= Beginning of Section =

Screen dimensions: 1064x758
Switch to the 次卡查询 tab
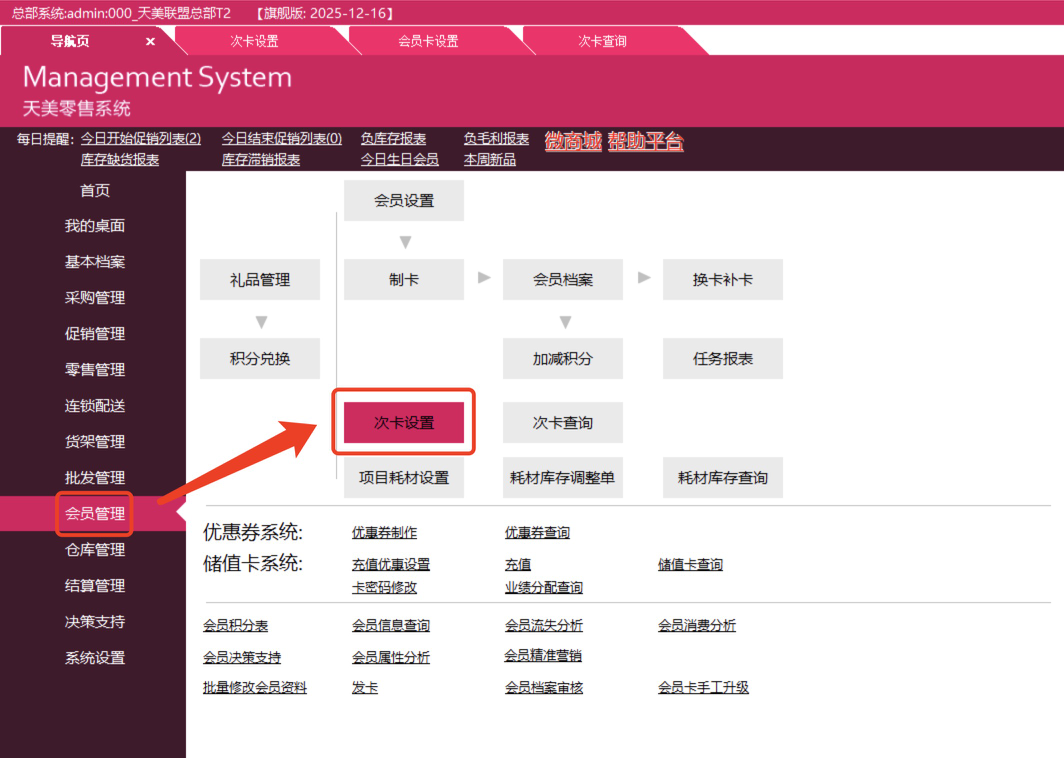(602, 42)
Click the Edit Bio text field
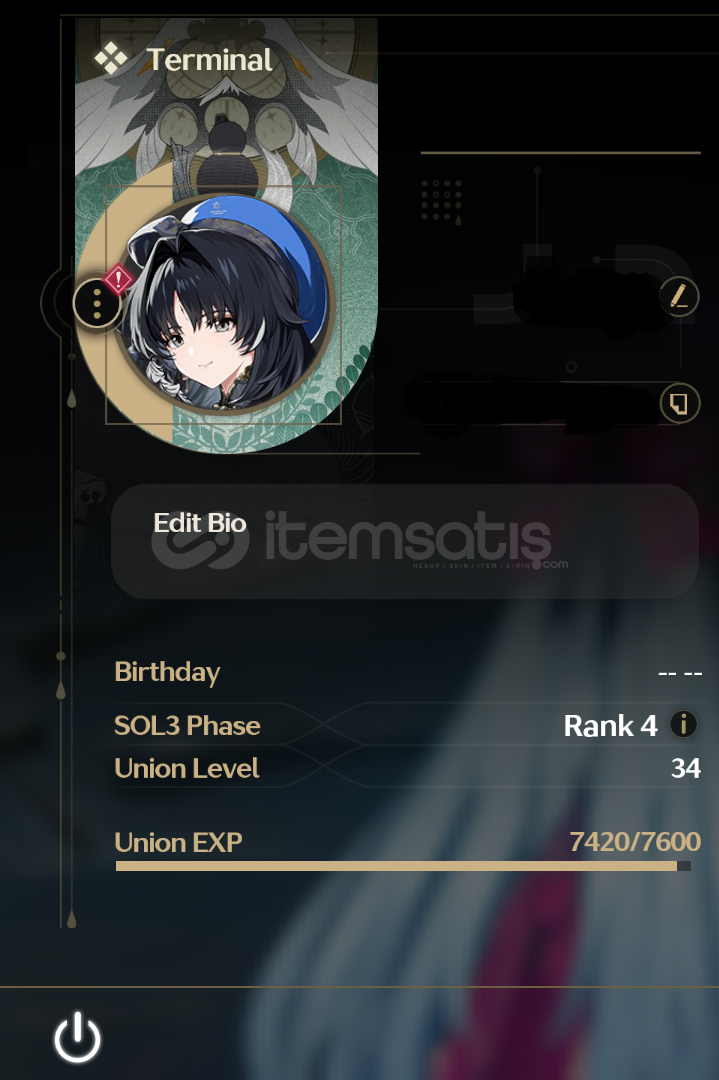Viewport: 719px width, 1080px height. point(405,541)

= End of Section =
= Beginning of Section =

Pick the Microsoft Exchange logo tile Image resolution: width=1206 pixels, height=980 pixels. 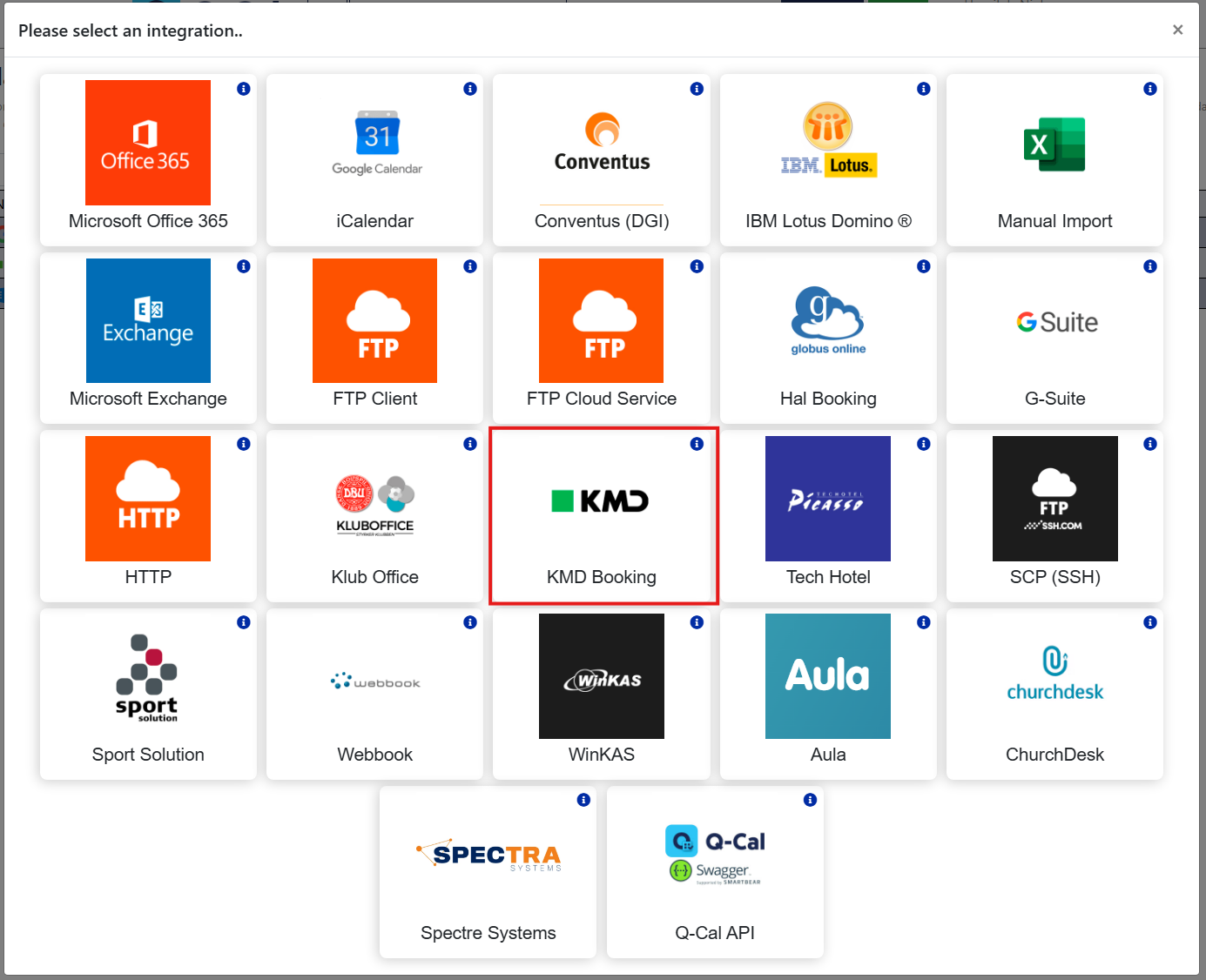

= End of Section =
= Beginning of Section =

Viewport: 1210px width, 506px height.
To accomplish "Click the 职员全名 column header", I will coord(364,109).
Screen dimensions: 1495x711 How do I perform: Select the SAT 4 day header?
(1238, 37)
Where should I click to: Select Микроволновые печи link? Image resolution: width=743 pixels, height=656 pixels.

= End of Section =

■ WORK REQUEST: Would you please copy, word for word, everything above from the line containing "Screen dimensions: 1495x711" down to the line containing "Where should I", those two lines included?

■ PROBLEM SOLUTION:
Screen dimensions: 1495x711 How do I perform: Select the SAT 4 day header?
(1238, 37)
Where should I click to: Select Микроволновые печи link? Image resolution: width=743 pixels, height=656 pixels.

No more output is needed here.